The Mousetrap

We went to See Agatha Christie’s murder mystery “The Mousetrap” last weekend, at De Montfort Hall in Leicester – part of its 60th Anniversary tour, after more than 25000 performances in London.  Chantal, who only went because I told her that we were going, decided that it exceedingly obvious that it was sixty years old – it was dated and boring.  You would have thought that a lifetime of soaps would have made her immune to what she considered as somewhat forced acting.
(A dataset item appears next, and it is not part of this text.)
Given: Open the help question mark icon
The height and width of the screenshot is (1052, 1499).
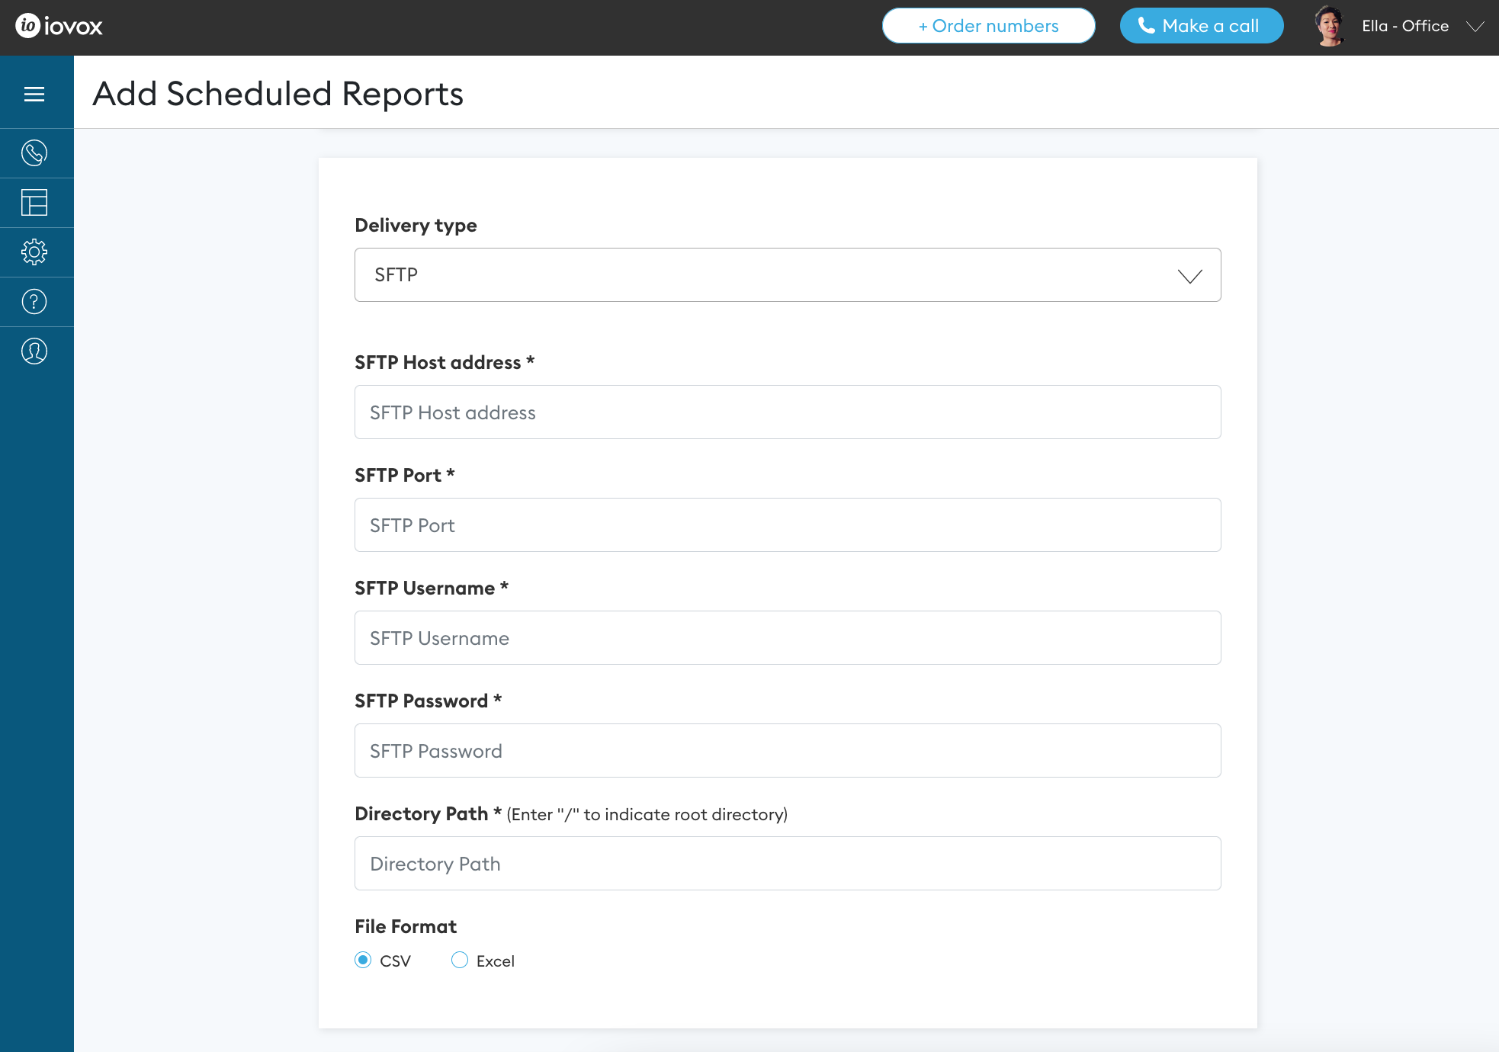Looking at the screenshot, I should [34, 302].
I enjoyed it, although I have always like Agatha Christie dramas, preferring plays and films/TV to reading it. I have to admit that I am a bit of a Miss Marple enthusiast (although this is second to Inspector Morse). Perhaps I should have lived in the 1930’s when most of the Christie plots seem to be set. The Mousetrap is classic Christie, with the entire plot unfolding while the characters are trapped in one place, in this case a snowbound hotel, a tendency for characters to be unexpectedly murdered, and the murderer eventually being revealed by a process of elimination.

Want to know who did it? We can’t tell you – it a tradition of the play that, at the end, the cast ask the audience not to reveal all….

If you get the chance, go and see it, just to say you have done so. For those brought up on spoon fed entertainment from the box in the corner, it is the antidote to special effects and compute generated images.